The methodology is tested on the Lorenz-63 system, where only two components of the system are observed in a short period of time. Several hidden components are introduced sequentially in the system. Although the hidden components are initialized randomly, only a few iterations of the proposed algorithm are necessary to retrieve relevant information. The recovered components are expressed with Gaussian distributions. The new components correspond to linear combinations of successive derivatives of the observed variables. This result is consistent with the theorems of Taylor and Takens, which show that time-delay embedding is useful for improving the forecasts of the system. In our case, this is evaluated using the likelihood, a metric that evaluates the innovation (i.e., the difference between Gaussian forecasts and Gaussian observations).

Using our methodology, we do not retrieve the true missing Lorenz component and need two hidden variables to represent a single missing one. The reason for this mismatch is two-fold and is mainly the linear approximation of the dynamical system, which implies that (1) the true missing component, which does not have to be linear combinations of the observed variables, is impossible to retrieve in our framework and (2) two variables, using combinations of the time derivatives of the observed variables, are needed to accurately represent the complexity of the dynamics. However, it is important to note that, even if two variables are needed to replace a single one, the dynamical evolution of the system is relatively well captured, for short lead times, with our methodology. This correct representation of the evolution might ultimately be the most important (e.g., for accurate and reliable forecasting).

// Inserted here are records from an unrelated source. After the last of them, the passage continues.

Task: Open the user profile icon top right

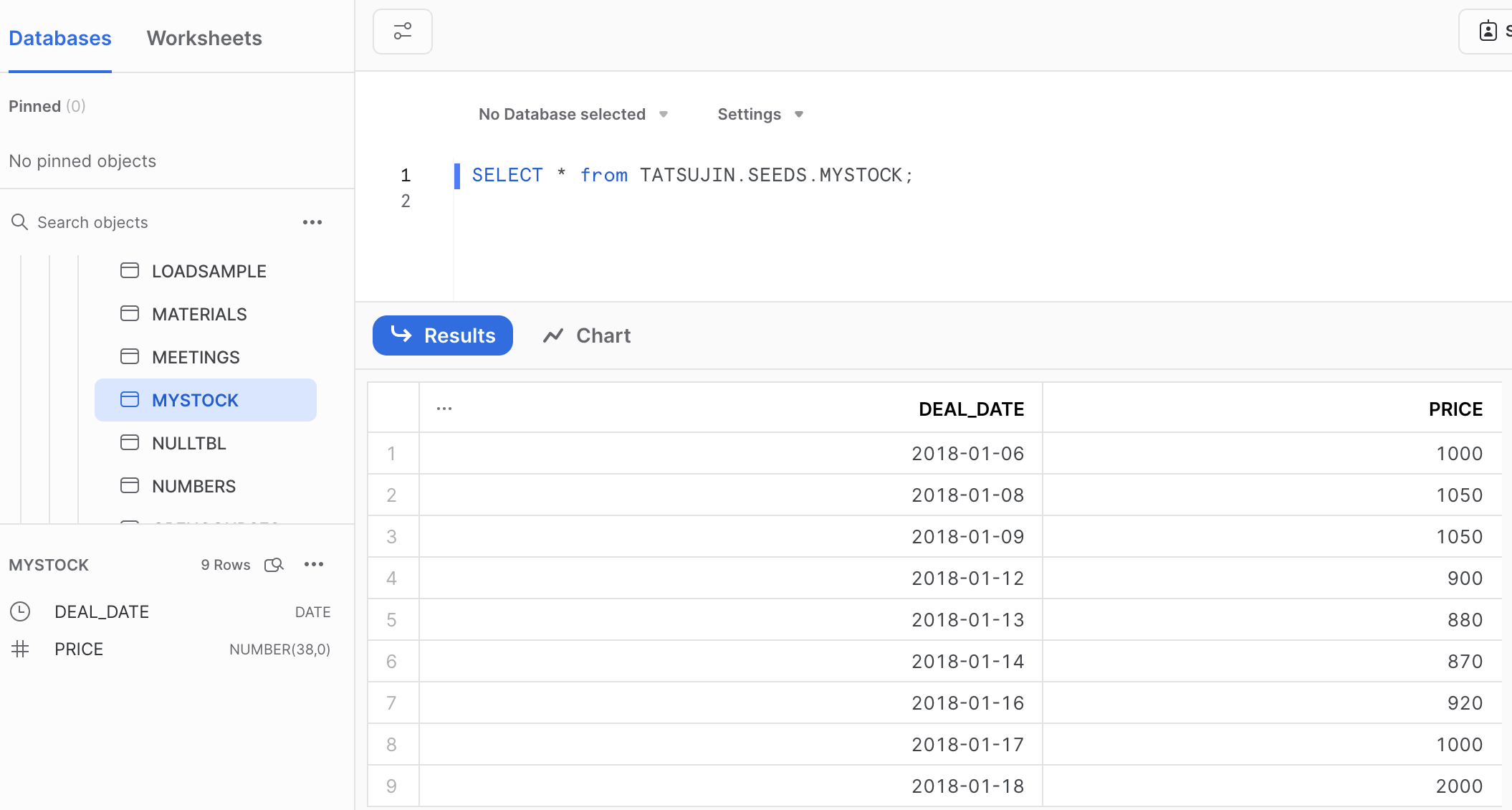Action: [x=1488, y=30]
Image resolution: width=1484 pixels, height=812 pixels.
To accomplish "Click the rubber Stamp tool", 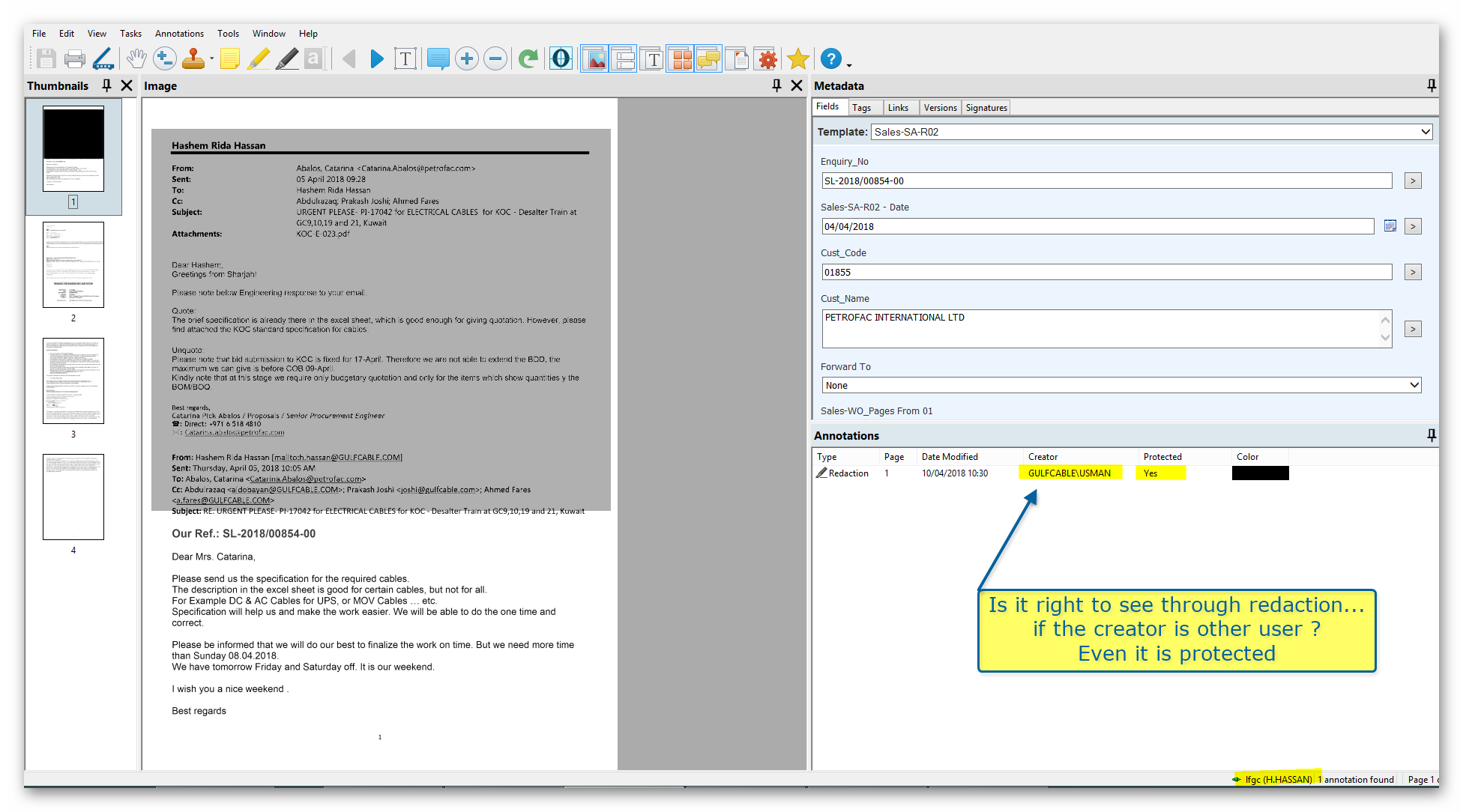I will click(193, 58).
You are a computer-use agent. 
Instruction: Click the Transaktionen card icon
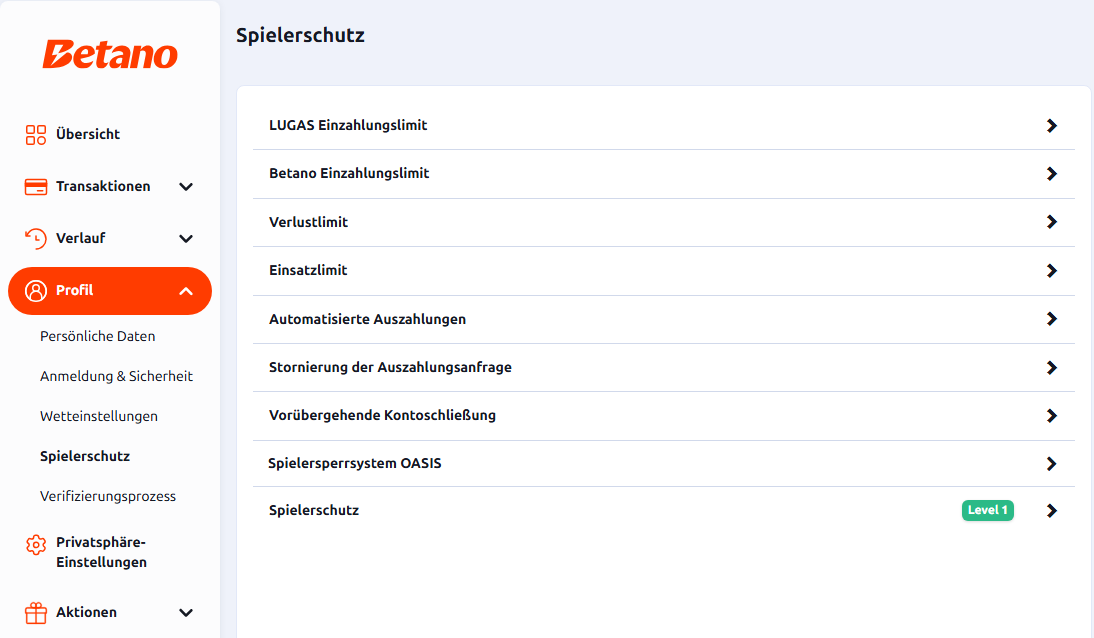coord(36,187)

The proposed methodology uses a strong assumption: the linear approximation of the dynamical system is global (i.e., fixed for the whole observation period). A perspective is to use adaptive approximations of the model using local linear regressions. This strategy is computationally more expensive because a linear regression is adjusted at each time step but shows some improvements in chaotic systems (see Platzer et al., 2021a, b). In this context of an adaptive linear dynamical model, the proposed methodology could be easily plugged into an ensemble Kalman procedure based on analog forecasts (Lguensat et al., 2017). In future works, we plan to compare the global and local linear approaches (i.e., a fixed or adaptive linear surrogate model). We also plan to compare them to nonlinear surrogate models, based on neural network architectures with latent information encoded in an augmented space or in hidden layers (e.g., long short-term memory – LSTM).

In this paper, we have demonstrated the feasibility of the method on an idealized and comprehensive problem using the Lorenz-63 system. In the future, we plan to apply the methodology to more challenging problems, like the Lorenz-96 system or a quasi-geostrophic model. For application to real data, we plan to use a database of observed climate indices and try to find latent variables that help to make data-driven predictions.